** Information given follows **
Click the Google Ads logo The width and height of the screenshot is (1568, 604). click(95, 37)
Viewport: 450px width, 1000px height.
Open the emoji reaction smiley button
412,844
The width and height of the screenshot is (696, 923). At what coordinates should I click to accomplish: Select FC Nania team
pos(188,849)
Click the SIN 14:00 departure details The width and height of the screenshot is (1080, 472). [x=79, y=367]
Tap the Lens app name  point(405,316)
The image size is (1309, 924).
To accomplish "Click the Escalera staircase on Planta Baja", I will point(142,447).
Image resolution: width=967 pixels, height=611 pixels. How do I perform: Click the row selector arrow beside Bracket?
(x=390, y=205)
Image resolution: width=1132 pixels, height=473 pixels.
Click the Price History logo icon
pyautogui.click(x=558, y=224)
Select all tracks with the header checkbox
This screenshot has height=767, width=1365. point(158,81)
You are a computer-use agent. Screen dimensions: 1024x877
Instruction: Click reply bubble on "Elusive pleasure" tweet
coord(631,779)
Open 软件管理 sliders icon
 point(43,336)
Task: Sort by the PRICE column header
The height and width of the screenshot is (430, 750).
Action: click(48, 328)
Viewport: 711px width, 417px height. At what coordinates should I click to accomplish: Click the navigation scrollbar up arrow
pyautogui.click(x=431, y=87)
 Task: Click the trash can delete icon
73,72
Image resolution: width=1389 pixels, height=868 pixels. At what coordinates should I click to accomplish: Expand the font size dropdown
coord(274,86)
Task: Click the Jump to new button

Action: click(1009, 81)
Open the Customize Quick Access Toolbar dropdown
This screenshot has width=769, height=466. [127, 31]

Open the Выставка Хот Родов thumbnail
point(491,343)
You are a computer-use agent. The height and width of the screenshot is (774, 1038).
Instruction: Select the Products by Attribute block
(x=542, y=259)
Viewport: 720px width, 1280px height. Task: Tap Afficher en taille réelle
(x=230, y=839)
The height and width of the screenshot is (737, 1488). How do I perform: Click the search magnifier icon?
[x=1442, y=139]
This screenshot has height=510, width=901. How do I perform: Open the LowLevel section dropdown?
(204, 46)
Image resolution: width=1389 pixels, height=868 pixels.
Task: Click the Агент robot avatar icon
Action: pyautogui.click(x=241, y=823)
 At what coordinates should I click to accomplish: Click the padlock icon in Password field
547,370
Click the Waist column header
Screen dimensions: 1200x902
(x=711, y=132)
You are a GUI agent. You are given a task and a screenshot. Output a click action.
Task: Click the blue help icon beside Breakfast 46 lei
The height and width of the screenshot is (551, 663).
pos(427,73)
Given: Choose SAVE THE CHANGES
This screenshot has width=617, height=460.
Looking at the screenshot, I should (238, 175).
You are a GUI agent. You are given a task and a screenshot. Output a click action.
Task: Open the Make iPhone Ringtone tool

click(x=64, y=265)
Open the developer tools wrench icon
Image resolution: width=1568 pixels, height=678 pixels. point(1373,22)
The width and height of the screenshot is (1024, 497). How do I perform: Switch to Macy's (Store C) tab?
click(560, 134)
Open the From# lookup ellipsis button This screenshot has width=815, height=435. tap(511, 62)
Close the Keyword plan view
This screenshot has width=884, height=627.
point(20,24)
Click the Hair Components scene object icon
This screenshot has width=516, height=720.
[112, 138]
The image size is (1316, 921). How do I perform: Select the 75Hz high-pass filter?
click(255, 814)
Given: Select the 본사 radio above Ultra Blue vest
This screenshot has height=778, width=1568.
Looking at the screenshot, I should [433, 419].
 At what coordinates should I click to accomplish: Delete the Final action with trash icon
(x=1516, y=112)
** End of Information given **
**What is needed:**
Lines from the one containing "This screenshot has width=516, height=720." through the last line of the records, both included, are the only ones to print, each exactly as it is.

**Your solution:**
This screenshot has width=516, height=720.
[112, 138]
The image size is (1316, 921). How do I perform: Select the 75Hz high-pass filter?
click(255, 814)
Given: Select the 본사 radio above Ultra Blue vest
This screenshot has height=778, width=1568.
Looking at the screenshot, I should [433, 419].
 At what coordinates should I click to accomplish: Delete the Final action with trash icon
(x=1516, y=112)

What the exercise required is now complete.